Such a deformation leads to deculturation, and here we are. This is the Gnostic rebellion (against reality), which involves the claim to
absolute cognitive mastery of reality.... As a religious or quasi-religious movement, gnosticism may take transcendentalizing or immanentizing forms (as in the case of Marxism).
Default to the transcendental pole takes the form of idealism, which the Aphorist calls an embarrassed theology.
One way or the other, such individuals are living in a second reality, "a fictitious world imagined as true by a person using it to mask and thereby 'eclipse' genuine reality."
Back to the open system of intersubjective personhood, it again dances along the boundary or horizon "between the known world and that which remains beyond it and consequently mysterious," or what we call O.
In a book called The Universe As Journey, Clarke characterizes it as "the journey of all being from the One and back to the One," similar to Dávila's description above.
What drives this journey? For example, lower animals journey from life to death without ever thinking about it. What makes our journey any different?
I want to say the engagement with O, or in Clarke's words,
the deep natural drive of the human mind to lay hold of intellectually and understand as far as possible the entire order of being, all there is to know about all there is.

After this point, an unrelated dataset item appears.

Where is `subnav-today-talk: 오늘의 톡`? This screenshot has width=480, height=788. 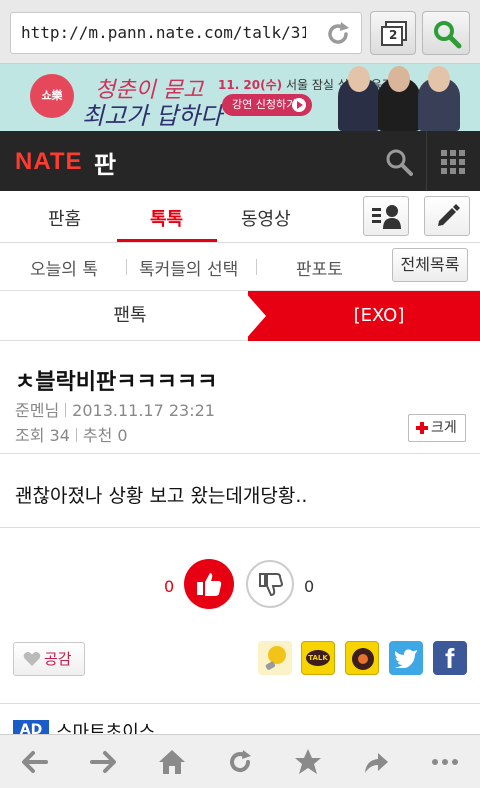 subnav-today-talk: 오늘의 톡 is located at coordinates (64, 268).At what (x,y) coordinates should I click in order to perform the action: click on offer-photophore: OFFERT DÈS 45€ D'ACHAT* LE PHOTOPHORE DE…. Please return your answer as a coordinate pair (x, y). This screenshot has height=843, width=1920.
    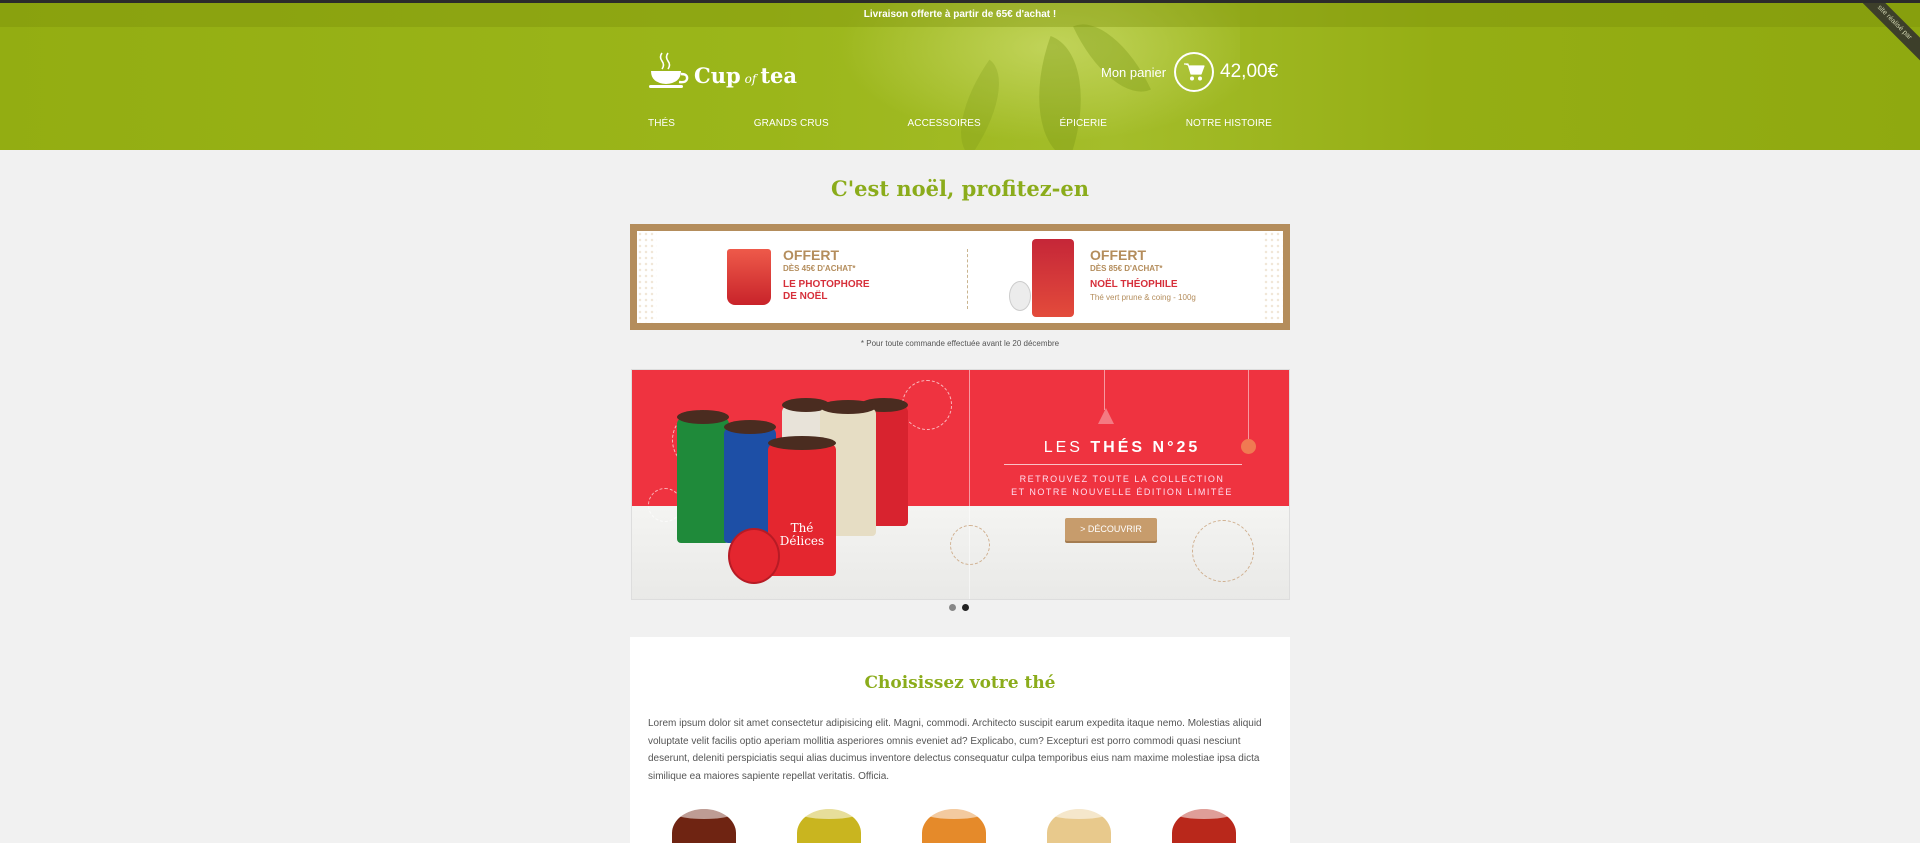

In the past I have compared our lives to a camera, which takes in a small amount of light with which to "develop" the photograph. Likewise, what is life but a darkroom in which we take the small amount of light given to us in order to develop our pneumagraph of the whole?
We can discover this unrestricted drive within ourselves if we reflect carefully on the life of our minds.
Like any other drive, this one has an object, which is "the totality of all being. The natural correlative of the human mind is being itself in all its fullness." In other words,
Matching this natural drive of the mind toward being... is the complementary aptitude or openness of all being to be known, otherwise known as the intrinsic intelligibility of being, all being.
Turns out that neither the intellect nor being are closed, rather, open to one another in a kind of eternal con-versation or flowing together. Am I wrong?
Mind is for being, and reciprocally being is for mind.
For.
Here again, this little word signifies relation. Indeed, Maritain goes so far as to call it a nuptial relation, "a natural marriage made in heaven, so to speak, where each partner completes the other," and isn't that sweet?
the human mind is analogously like the female, the mother; reality is like the father.... The mind, fecundated, informed, by reality, then actively responds, pours its own spiritual life into what it receives, gestates, then gives birth to the mental "word" or concept, which in turn flows over into the verbal word expressed to others.
A lot in there to unpack, as they say. He and She, i.e., Reality and Intellect, and baby makes Three.
1 comment:
Here again, this little word signifies relation. Indeed, Maritain goes so far as to call it a nuptial relation, "a natural marriage made in heaven, so to speak, where each partner completes the other," and isn't that sweet?
O, indeed; this explanation sheds some light on the parable of the bridegroom & brides, as well.